I know, sarcasm is a terrible teacher, and I’m in no position to lecture. I realized today after catching up on a year of recovery from the BP Oil Spill that I have been playing this news game at the expense of taking intentional dives into issues that I care about. In April 2010, I spent time looking for information on the spill at NOAA, the National Estuary Programs, and the response sites. I even called the Deepwater Horizon response line to try to volunteer. The person I spoke with was looking for vets and oil spill specialists, and I’m neither. Of course, I didn’t fly to Alabama and I all but stopped following the recovery effort as an endless stream of other news stories poured in and trended over the spill.
Soon after we notice that our conversations with friends, family, and colleagues all include, say, the BP oil spill, we stop talking about it. Once a trend is ubiquitous, it disappears, which could partly explain why environmental catastrophes seem to slip through our collective consciousness these days. Unfortunately, when monumental events compete on news outlets with certifiable non-events like Charlie Sheen, they follow trend dynamics similar to snap bracelets.
Of course, not everyone has stopped talking about the spill. Gulf locals, scientists, and even BP are very much in the conversation (or much worse, feel the direct impacts daily) and will be for many years. The Louisiana Bucket Brigade has an Oil Spill Crisis Map where they’ve tracked over 3,400 public reports of human health and environmental incidents tied to the spill.

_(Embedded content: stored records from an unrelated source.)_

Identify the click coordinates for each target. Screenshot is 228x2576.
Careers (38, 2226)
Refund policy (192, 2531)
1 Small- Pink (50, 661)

The science is still unfolding. We knew that a mind-blowing 50-100 Million barrels of oil gushed into the Gulf over 84 days last year. A new study published in Nature Geoscience suggests that 40% of the hydrocarbons released weren’t oil; rather, they were gases like methane (CH4), which have been largely overlooked but cause serious ecosystem damage through oxygen depletion, for example.
Fortunately, more science is coming. As of this week, the $500 Million, BP-funded Gulf Research Initiative is finally underway. This program will fund research on ecosystem impacts and recovery, human health, and how to avoid future deepwater spills.
On the first anniversary of the BP oil disaster, this human and environmental tragedy is once again getting some of the attention it deserves. What have you heard lately on the recovery effort?